[begin Listed records]

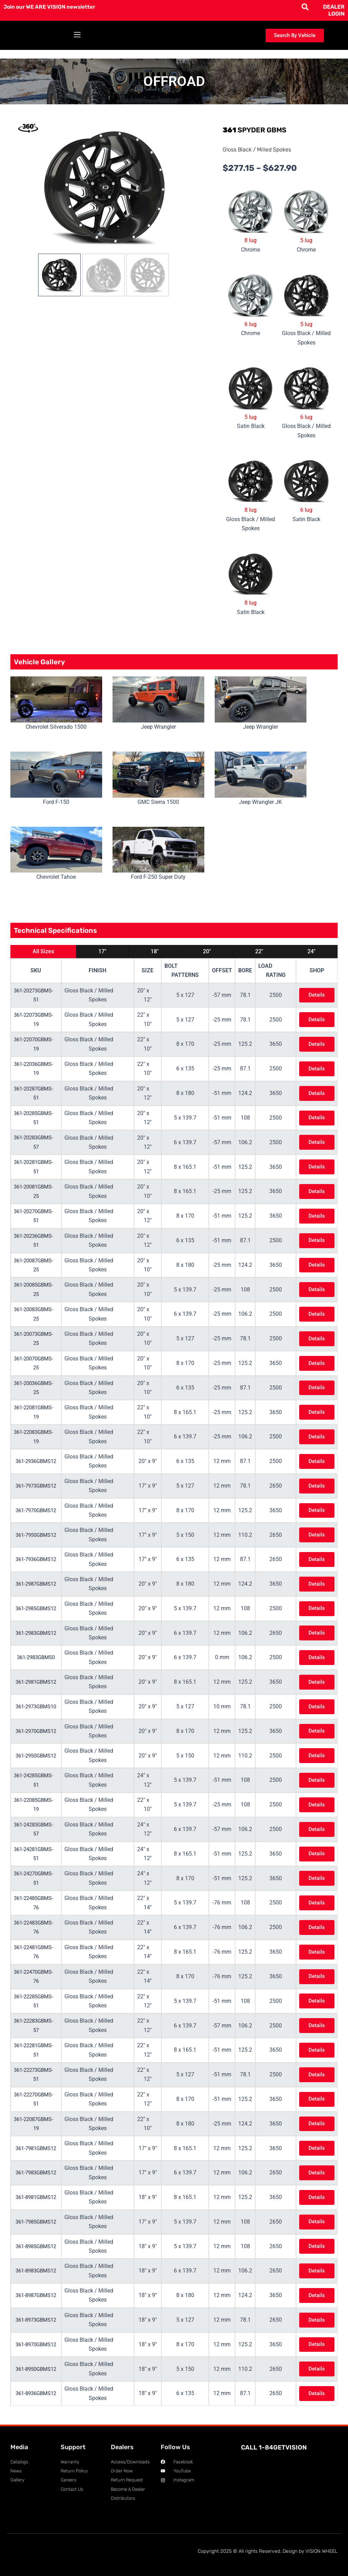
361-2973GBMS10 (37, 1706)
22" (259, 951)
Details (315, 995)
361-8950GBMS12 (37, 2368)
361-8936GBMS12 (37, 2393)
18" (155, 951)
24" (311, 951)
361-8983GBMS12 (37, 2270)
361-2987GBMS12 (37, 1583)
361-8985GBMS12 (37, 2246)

[end Listed records]

Please format the items above as a JSON list of strings, one string per line with blank lines dropped, and leave the pictures out.

# Written solution
[
  "361-2973GBMS10 (37, 1706)",
  "22\" (259, 951)",
  "Details (315, 995)",
  "361-8950GBMS12 (37, 2368)",
  "361-8936GBMS12 (37, 2393)",
  "18\" (155, 951)",
  "24\" (311, 951)",
  "361-8983GBMS12 (37, 2270)",
  "361-2987GBMS12 (37, 1583)",
  "361-8985GBMS12 (37, 2246)"
]